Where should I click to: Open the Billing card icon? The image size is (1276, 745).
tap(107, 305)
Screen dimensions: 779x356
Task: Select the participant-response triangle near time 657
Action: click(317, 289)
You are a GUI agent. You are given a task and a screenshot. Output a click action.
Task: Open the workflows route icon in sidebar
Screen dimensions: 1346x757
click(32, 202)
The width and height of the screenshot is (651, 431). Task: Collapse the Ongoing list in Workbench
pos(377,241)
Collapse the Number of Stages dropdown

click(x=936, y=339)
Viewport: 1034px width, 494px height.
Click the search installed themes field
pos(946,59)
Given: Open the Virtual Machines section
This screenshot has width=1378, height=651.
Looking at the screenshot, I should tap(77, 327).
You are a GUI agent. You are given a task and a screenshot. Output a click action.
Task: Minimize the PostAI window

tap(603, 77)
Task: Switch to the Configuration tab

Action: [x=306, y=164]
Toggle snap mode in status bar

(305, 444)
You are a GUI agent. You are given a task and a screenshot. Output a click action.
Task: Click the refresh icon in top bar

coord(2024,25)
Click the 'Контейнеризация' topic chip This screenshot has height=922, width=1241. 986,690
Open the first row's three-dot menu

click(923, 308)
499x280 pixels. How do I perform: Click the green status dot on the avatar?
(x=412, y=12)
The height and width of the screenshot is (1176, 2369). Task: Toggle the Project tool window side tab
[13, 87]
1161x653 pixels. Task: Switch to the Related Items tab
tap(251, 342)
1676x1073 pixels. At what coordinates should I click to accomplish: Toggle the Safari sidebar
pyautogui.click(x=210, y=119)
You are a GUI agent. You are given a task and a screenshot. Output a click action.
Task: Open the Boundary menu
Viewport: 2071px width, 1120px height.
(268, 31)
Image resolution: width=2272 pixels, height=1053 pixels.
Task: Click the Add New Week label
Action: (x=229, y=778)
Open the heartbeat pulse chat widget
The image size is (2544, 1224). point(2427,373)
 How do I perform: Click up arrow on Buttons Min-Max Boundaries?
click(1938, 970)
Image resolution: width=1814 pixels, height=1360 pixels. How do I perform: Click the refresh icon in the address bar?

★ ★ ★ ★ ★ ★ ★

● Work order:
Starting with the first line of the data above, copy each line exactly until you reach the line with "Viewport: 1034px width, 494px height."; include that line as well.

● Task result:
Where should I click to: Open the Billing card icon? The image size is (1276, 745).
tap(107, 305)
Screen dimensions: 779x356
Task: Select the participant-response triangle near time 657
Action: click(317, 289)
You are a GUI agent. You are given a task and a screenshot. Output a click action.
Task: Open the workflows route icon in sidebar
Screen dimensions: 1346x757
click(32, 202)
The width and height of the screenshot is (651, 431). Task: Collapse the Ongoing list in Workbench
pos(377,241)
Collapse the Number of Stages dropdown

click(x=936, y=339)
Viewport: 1034px width, 494px height.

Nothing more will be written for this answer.